Myocardial Injury in the Era of High-Sensitivity Cardiac Troponin Assays: A Practical Approach for Clinicians

Author Affiliations
  • 1Department of Medicine, Massachusetts General Hospital, Harvard Medical School, Boston
  • 2Department of Medicine, Beth Israel Deaconess Medical Center, Harvard Medical School, Boston, Massachusetts
  • 3British Heart Foundation Centre for Cardiovascular Science, University of Edinburgh, Edinburgh, United Kingdom
  • 4Department of Cardiovascular Medicine, Mayo Clinic, Rochester, Minnesota
  • 5Department of Laboratory Medicine and Pathology, Hennepin Healthcare/Hennepin County Medical Center and University of Minnesota, Minneapolis
  • 6Usher Institute of Population Health Sciences and Informatics, University of Edinburgh, United Kingdom
  • 7Division of Cardiology, Massachusetts General Hospital, Boston
  • 8Baim Institute for Clinical Research, Boston, Massachusetts
JAMA Cardiol. Published online August 7, 2019. doi:10.1001/jamacardio.2019.2724
Abstract

Importance  Traditionally, elevated troponin concentrations were synonymous with myocardial infarction. But with improvements in troponin assays, elevated concentrations without overt myocardial ischemia are now more common; this is referred to as myocardial injury. Physicians may be falsely reassured by the absence of myocardial ischemia; however, recent evidence suggests that myocardial injury is associated with even more detrimental outcomes. Accordingly, this article reviews the definition, epidemiology, differential diagnosis, diagnostic evaluation, and management of myocardial injury.

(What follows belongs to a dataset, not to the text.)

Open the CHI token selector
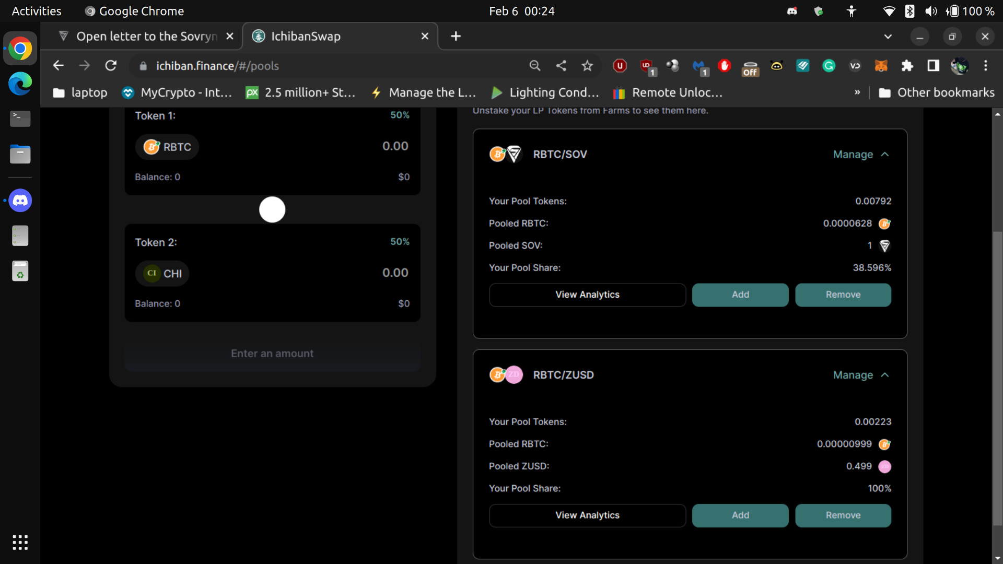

Observations  Current epidemiological evidence suggests that myocardial injury without overt ischemia represents about 60% of cases of abnormal troponin concentrations when obtained for clinical indications, and 1 in 8 patients presenting to the hospital will have evidence of myocardial injury. Myocardial injury is a concerning prognosis; the 5-year mortality rate is approximately 70%, with a major adverse cardiovascular event rate of 30% in the same period. The differential diagnosis is broad and can be divided into acute and chronic precipitants. The initial workup involves an assessment for myocardial ischemia. If infarction is ruled out, further evaluation includes a detailed history, physical examination, laboratory testing, a 12-lead electrocardiogram, and (if there is no known history of structural or valvular heart disease) an echocardiogram. Unfortunately, no consensus exists on routine management of patients with myocardial injury. Identifying and treating the underlying precipitant is the most practical approach.

Conclusion and Relevance  Myocardial injury is the most common cause of abnormal troponin results, and its incidence will likely increase with an aging population, increasing prevalence of cardiovascular comorbidities, and greater sensitivity of troponin assays. Myocardial injury represents a challenge to clinicians; however, given its serious prognosis, it warrants a thorough evaluation of its underlying precipitant. Future strategies to prevent and/or manage myocardial injury are needed.